His admission is indicative of ever increasing repression of freedom of expression in China. Apart from strict monitoring of the internet and of foreign companies selling their online services in the country, Beijng has, since October 2005, tightened its grip on sms [instantaneous message service through cell phones], which are constantly controlled by the Ministry of Information and Industry.
Niklas Zennstrom told the Financial Times that Tom Online, the Chinese internet portal that works for Skype in China, censored messages containing words like "Falun Gong" and "Dalai Lama".
"Tom Online has improved its filter system for censorship purposes, and applied it to its portal. These are the rules and this is what everyone else in that market is doing," added the director. For Zennstrom, Skype's complicity with Chinese censorship "is no different from obeying rules governing business in western countries and does not put users at risk."
He was alluding to other companies like Google, Microsoft and Yahoo! operational in the computer market, who accept, without reservations, tight controls imposed by China's Communist party. Yahoo! has been severely criticized because, thanks to its help, the regime managed to arrest three Chinese dissidents who used to exchange emails criticizing the anti-democratic rule enforced in China.
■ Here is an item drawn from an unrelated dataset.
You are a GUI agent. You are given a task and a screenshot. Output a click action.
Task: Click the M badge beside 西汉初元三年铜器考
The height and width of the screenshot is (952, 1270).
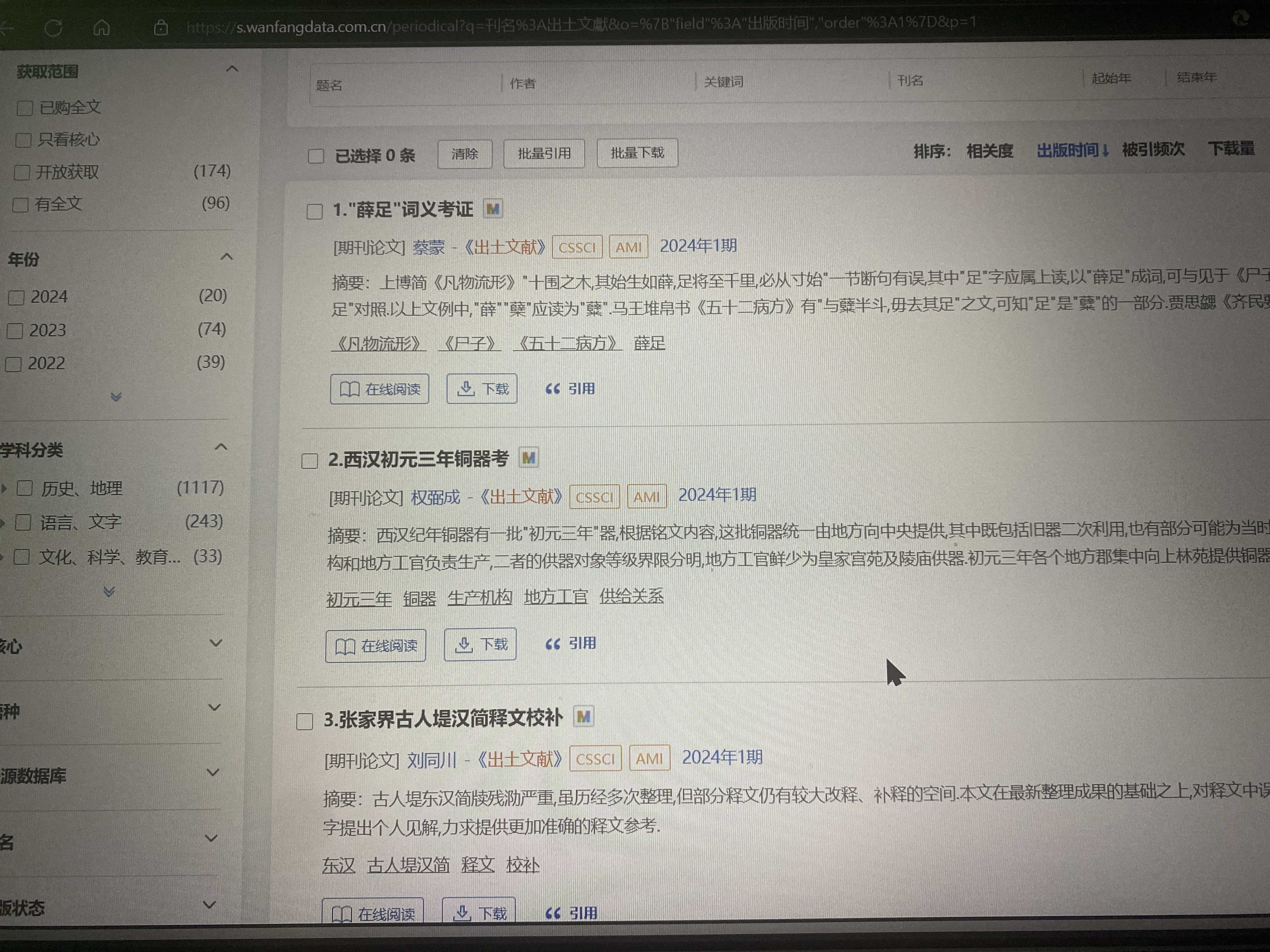529,458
The US-based portal not only provided the identification codes of two users thus leading to their imprisonment it also handed over complete texts of their correspondence to the court authorities. This was used to formulate the decisive charge that led to their sentencing.
At the moment, the Chinese web market ranks second worldwide with 111 million consumers, set to increase to 128 million by the end of 2006. With an increase of around 50,000 new users every day, the market is aiming to take first place within a couple of years, beating the United States.